On the argument of the petitioner that an FIR is not maintainable as the Court could take cognizance under the Act only on a complaint of the Appropriate Authority, the Court opined that the provisions of Section 28 of the Act envisaged that no Court is to take cognizance of an offence under the Act except on a complaint made by the persons enumerated in clause (a) thereof. Besides, the Court noted that clause (b) envisages that a complaint may also be made by a person who has given notice of not less than 15 days in the manner prescribed to the Appropriate Authority of the alleged offence and has an intention to make a complaint to the Court.
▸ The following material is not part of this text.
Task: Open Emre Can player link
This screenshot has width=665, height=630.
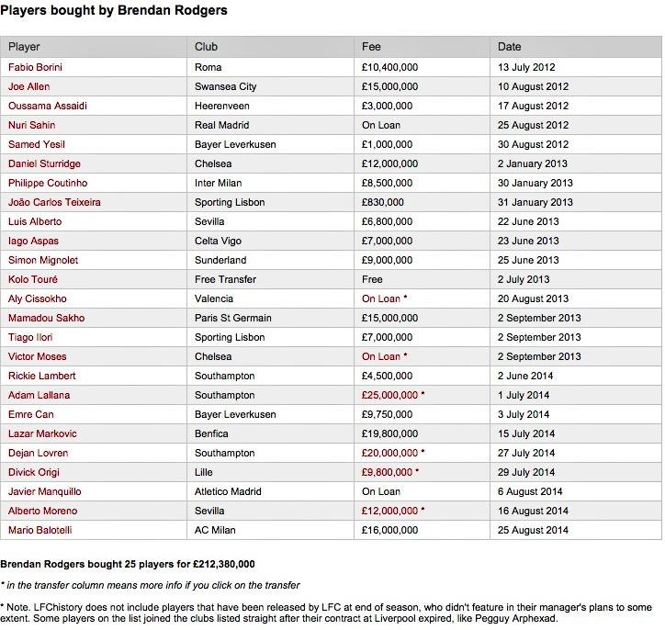Action: [x=31, y=414]
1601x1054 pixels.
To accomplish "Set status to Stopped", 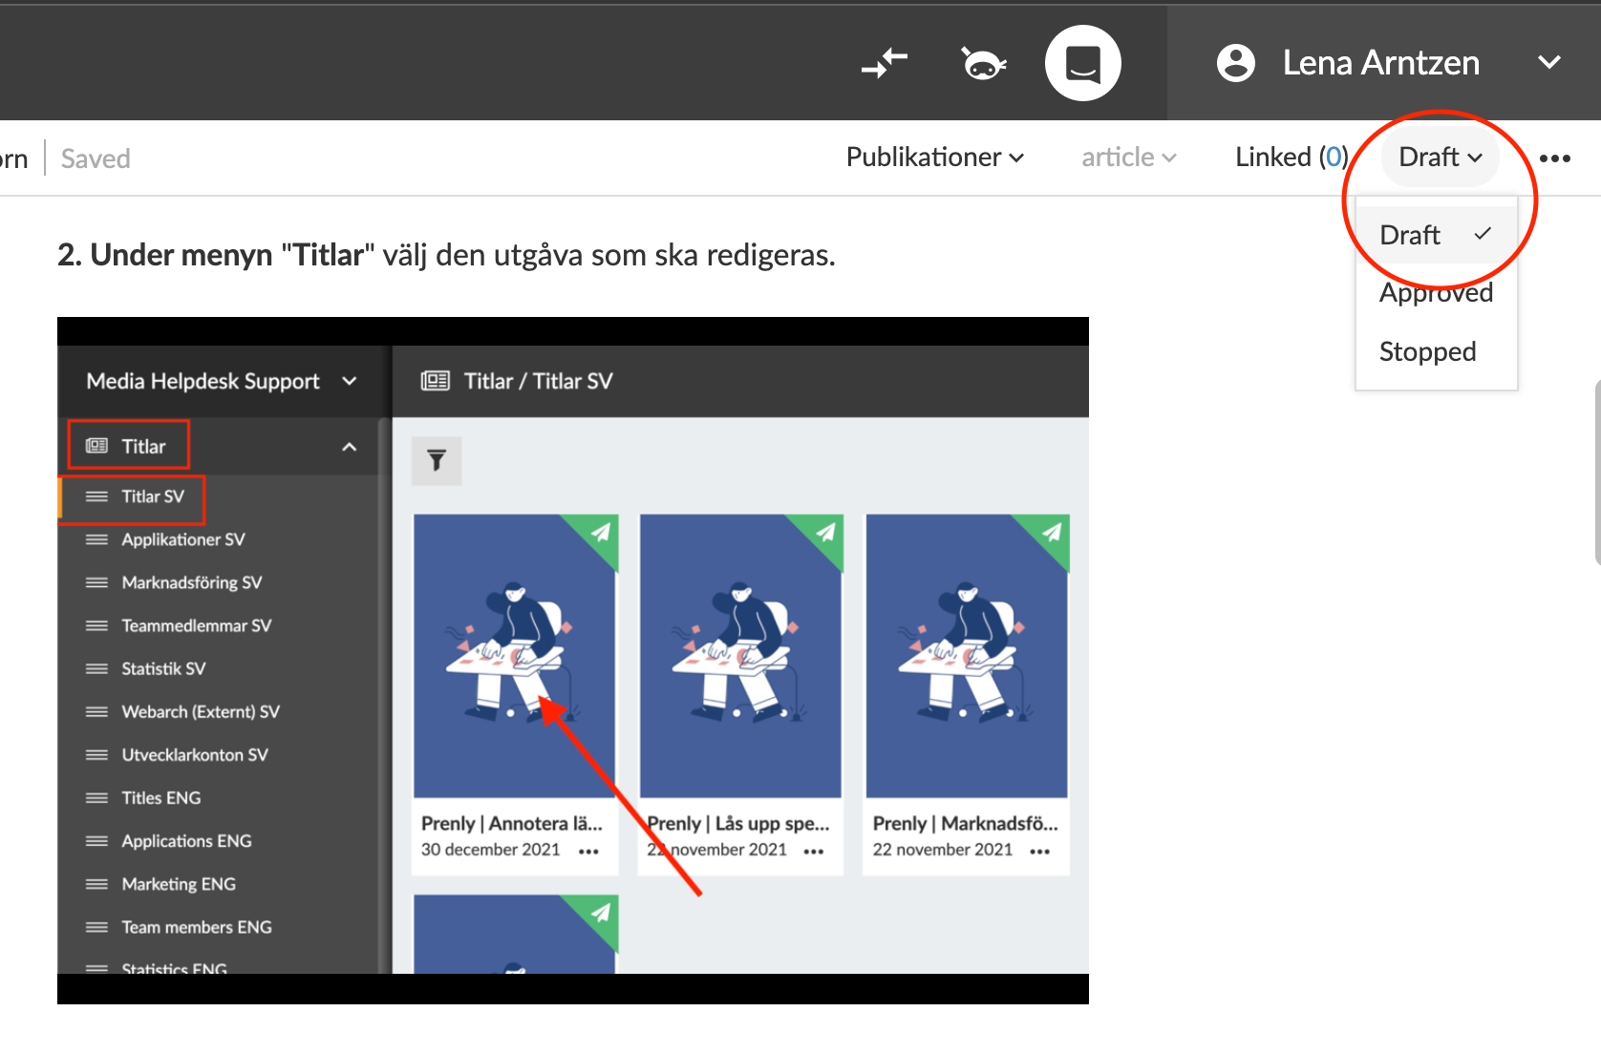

Further, the Court noted that the apparent dichotomy between Sections 27 and 28 of the PC & PNDT Act was set at rest by the Division Bench of the Court in Hardeep Singh & Another Vs. State of Haryana & Others.
From the perusal of this decision, the Court observed that an FIR is certainly maintainable but for the purposes of taking of cognizance, the report under Section 173 Cr.P.C. should be accompanied by the complaint of an Appropriate Authority. Additionally, the Court held that it is the trial Court that shall decide as to whether cognizance is to be taken in a particular case on the basis of the Police report accompanied with the appropriate complaint.
In the present case, the Court observed that undoubtedly, the petitioners were also summoned in a private complaint preferred by the Appropriate Authority and in fact a quashing petition was pending adjudication before the High Court. Thus, the Court held that in the present situation where an accused was summoned in a criminal complaint and was also facing proceedings initiated on the basis of an FIR, resort can be had to the provisions of Section 210 Cr.P.C. which provides that if there is a complaint case and a police investigation in respect of the same offence then the Magistrate concerned shall inquire into or try together the complaint case and the case arising out of a police report as if both the cases have instituted on a Police report.
Thus, in view of the above discussion, the Court opined that the FIR was maintainable under the provisions of the PC & PNDT Act, 1994 and even otherwise, the petitioner had the remedy of seeking clubbing of both the cases in terms of Section 210 Cr.P.C, in which case the trial shall proceed like in a State case. Hence, the Petition was dismissed.